Billable built-in skills that make backend calls to Azure AI services include Entity Linking, Entity Recognition, Image Analysis, Key Phrase Extraction, Language Detection, OCR, Personally Identifiable Information (PII) Detection, Sentiment, and Text Translation.

Image extraction is an Azure AI Search operation that occurs when documents are cracked prior to enrichment. Image extraction is billable on all tiers, except for 20 free daily extractions on the free tier. Image extraction costs apply to image files inside blobs, embedded images in other files (PDF and other app files), and for images extracted using Document Extraction. For image extraction pricing, see the Azure AI Search pricing page.

Tip

To lower the cost of skillset processing, enable incremental enrichment to cache and reuse any enrichments that are unaffected by changes made to a skillset. Caching requires Azure Storage (see pricing but the cumulative cost of skillset execution is lower if existing enrichments can be reused, especially for skillsets that use image extraction and analysis.

Example: Estimate costs

To estimate the costs associated with Azure AI Search indexing, start with an idea of what an average document looks like so you can run some numbers. For example, you might approximate:

  • 1,000 PDFs.
  • Six pages each.
  • One image per page (6,000 images).
  • 3,000 characters per page.

Assume a pipeline that consists of document cracking of each PDF, image and text extraction, optical character recognition (OCR) of images, and entity recognition of organizations.

The prices shown in this article are hypothetical. They're used to illustrate the estimation process. Your costs could be lower. For the actual price of transactions, see Azure AI services pricing.

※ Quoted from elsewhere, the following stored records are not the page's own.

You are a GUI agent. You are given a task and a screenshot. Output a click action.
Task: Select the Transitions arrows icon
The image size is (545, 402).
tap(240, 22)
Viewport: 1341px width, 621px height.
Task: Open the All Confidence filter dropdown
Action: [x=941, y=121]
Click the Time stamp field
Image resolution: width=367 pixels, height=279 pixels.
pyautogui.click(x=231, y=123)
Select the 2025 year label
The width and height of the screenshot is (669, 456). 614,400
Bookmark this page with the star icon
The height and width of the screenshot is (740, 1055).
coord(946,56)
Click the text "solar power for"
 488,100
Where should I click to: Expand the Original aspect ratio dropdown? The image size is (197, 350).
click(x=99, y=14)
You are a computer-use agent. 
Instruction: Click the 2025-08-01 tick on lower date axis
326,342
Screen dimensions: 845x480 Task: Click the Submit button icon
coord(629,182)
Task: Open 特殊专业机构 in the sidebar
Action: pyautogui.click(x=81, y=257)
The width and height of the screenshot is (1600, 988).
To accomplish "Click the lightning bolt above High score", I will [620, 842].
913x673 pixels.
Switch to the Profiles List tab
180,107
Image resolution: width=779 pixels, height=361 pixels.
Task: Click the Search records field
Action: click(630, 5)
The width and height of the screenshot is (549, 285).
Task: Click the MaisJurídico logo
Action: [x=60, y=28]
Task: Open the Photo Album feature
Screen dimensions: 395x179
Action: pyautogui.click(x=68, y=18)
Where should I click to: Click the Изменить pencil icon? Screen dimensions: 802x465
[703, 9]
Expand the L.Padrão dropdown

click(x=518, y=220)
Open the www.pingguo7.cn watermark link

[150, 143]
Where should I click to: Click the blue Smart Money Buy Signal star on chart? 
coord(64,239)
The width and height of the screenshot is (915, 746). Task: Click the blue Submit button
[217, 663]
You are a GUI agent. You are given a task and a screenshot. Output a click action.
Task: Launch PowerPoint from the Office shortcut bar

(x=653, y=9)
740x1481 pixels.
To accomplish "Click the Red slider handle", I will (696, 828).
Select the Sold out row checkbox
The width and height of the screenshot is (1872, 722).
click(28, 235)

  1. For document cracking with text and image content, text extraction is currently free. For 6,000 images, assume $1 for every 1,000 images extracted. That's a cost of $6.00 for this step.

  2. For OCR of 6,000 images in English, the OCR cognitive skill uses the best algorithm (DescribeText). Assuming a cost of $2.50 per 1,000 images to be analyzed, you would pay $15.00 for this step.

  3. For entity extraction, you'd have a total of three text records per page. Each record is 1,000 characters. Three text records per page multiplied by 6,000 pages equal 18,000 text records. Assuming $2.00 per 1,000 text records, this step would cost $36.00.

Putting it all together, you'd pay about $57.00 to ingest 1,000 PDF documents of this type with the described skillset.